I am realizing that so much of what I learned, and enforced as a teacher isn’t the best way to teach, or to encourage student learning–Instead, its best for managing large number of students at varying levels. I'm having a hard time, with all sorts of regrets of how I taught all the students I've had in my 17 years of formal teaching career. And while I understand some of that is just what you have to do, its not what I want for my own kids! I want to raise thinkers, curious kids who know how to ask good questions, and be able to find reliable answers!
Unraveling this false dichotomy of play vs. academics impacts not only how I interact with my preschoolers, but also with middle and high school students. I am in charge of providing two-90 minutes of hands-on STEM experiences for boys ages 12-18 once a week. And what I've learned, is that they need time to "play." Most of the labs I share here at STEMmom.org, have this play built in. I've stopped writing labs that have the procedure written out for the students. Instead, I present them with an issue, a problem, or a question, and they have to solve or answer it. Often, this means I "dump" a bunch of materials in the center of the work station, some items I think they'll need, and others items are just a best guess of what they might want.

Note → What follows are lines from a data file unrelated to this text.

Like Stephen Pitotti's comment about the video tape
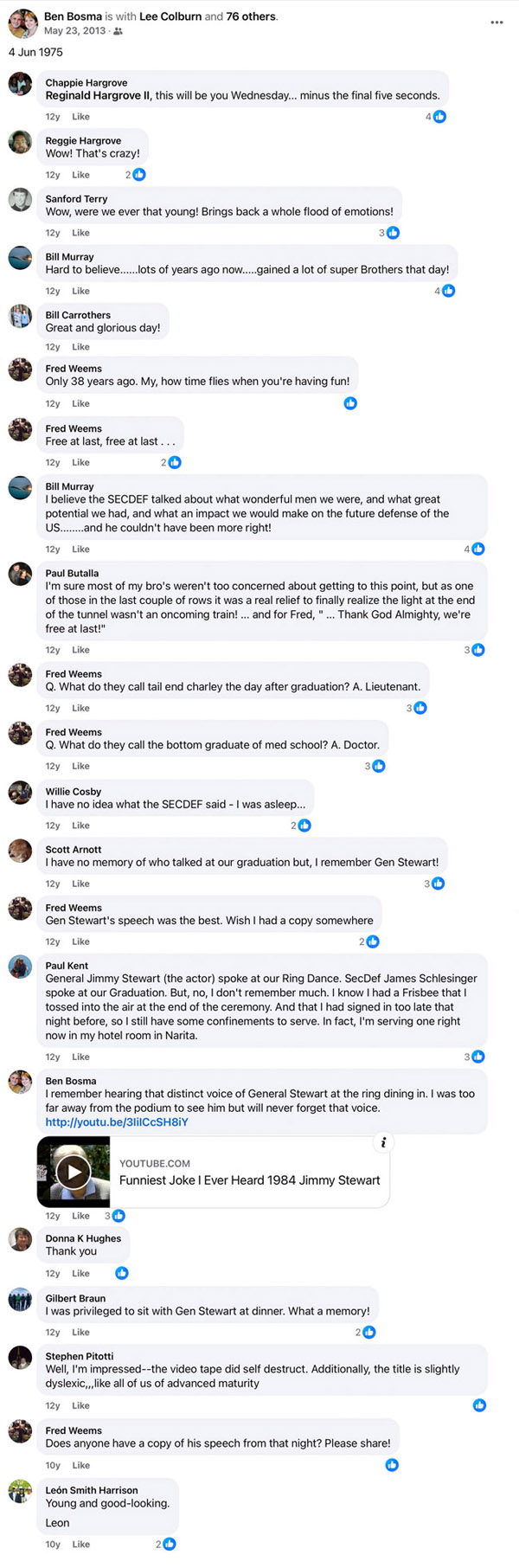Screen dimensions: 519x1568 [x=81, y=1406]
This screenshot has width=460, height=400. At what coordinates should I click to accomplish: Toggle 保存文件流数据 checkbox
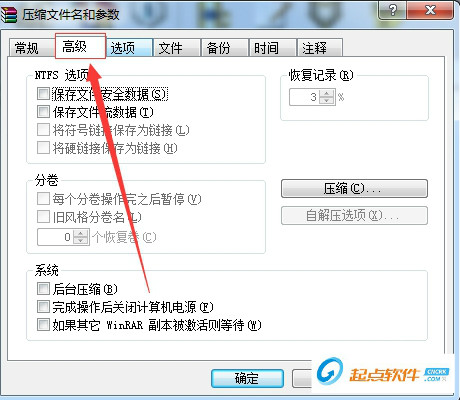pos(43,112)
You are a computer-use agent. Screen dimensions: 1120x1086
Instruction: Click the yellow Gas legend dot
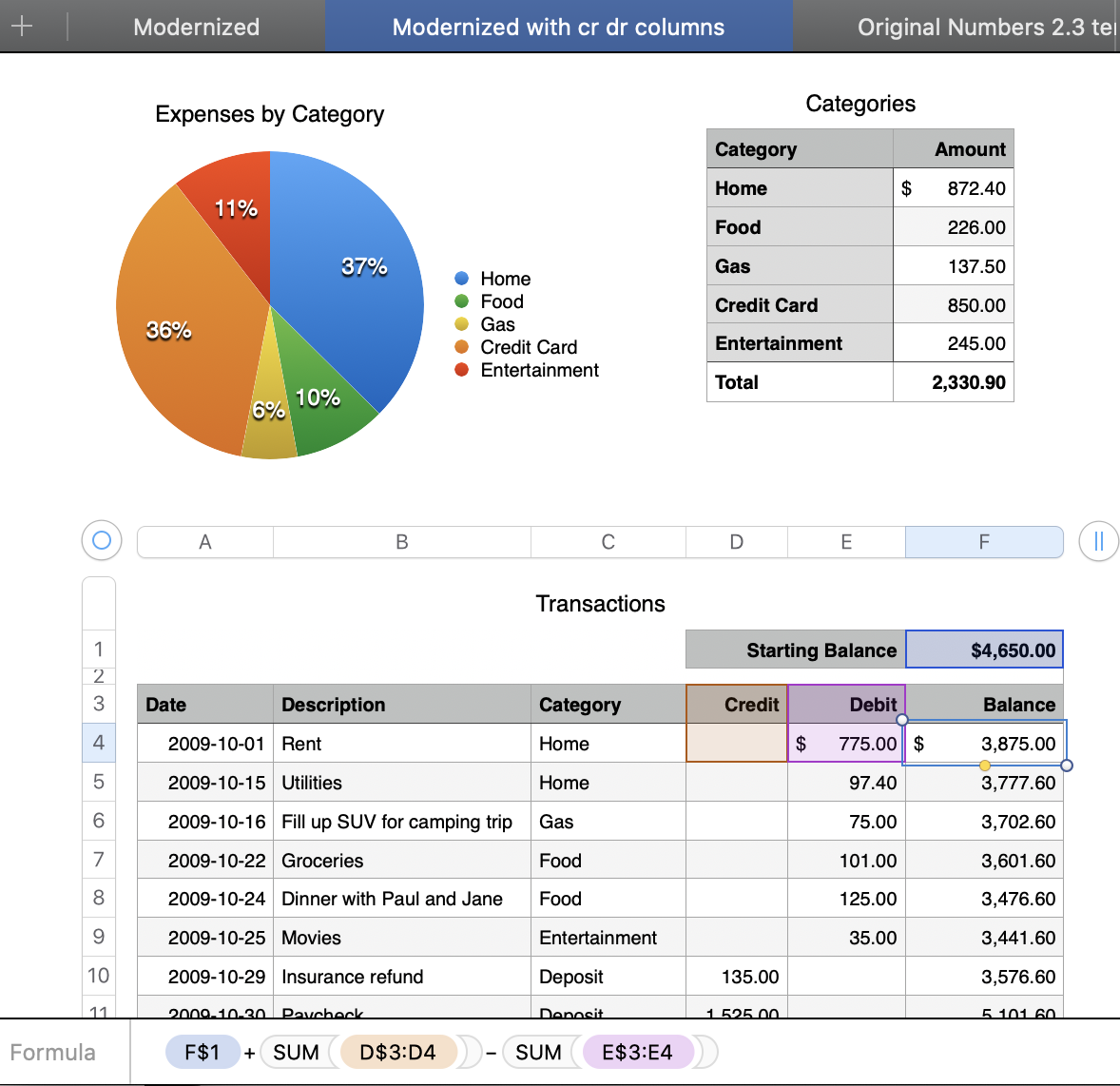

And the boys always know to ask for something if they think it may help them solve their problem.
I encourage them to play for at least 15 minutes and to NOT write anything down.
I encourage them to talk things out, either to themselves, with a partner, or with me.
I encourage them to be wrong, and never to laugh at someone whose idea didn't solve their problem.
Then, after they've played a while, I ask that they begin testing their idea by collecting data, in order to determine if their idea to solve the problem or answer the question, in fact solves the problem or answers the question! As the teacher, I'm less stressed, because I'm not trying to make sure "get it." Instead, its about the process of learning, the process of thinking, the process of problem solving, without the fear of being wrong. During the data collection stage, I emphasize accurate measurements, organization into tables, with clear units. Student must also spend time accurately describing their procedure. This is important that they be able to communicate how they conducted their experiment to someone else. At the end of a session we debrief about what ideas worked, what ideas didn't, what we could do next time to improve our procedure. Its during these last few moments where I make sure students don't leave with any major misconceptions, and that they have a big picture of why we care about what we learned today. Again, learning in context is important. If we can't honestly answer the question, "Why should I learn this?" I don't believe they should have to learn it!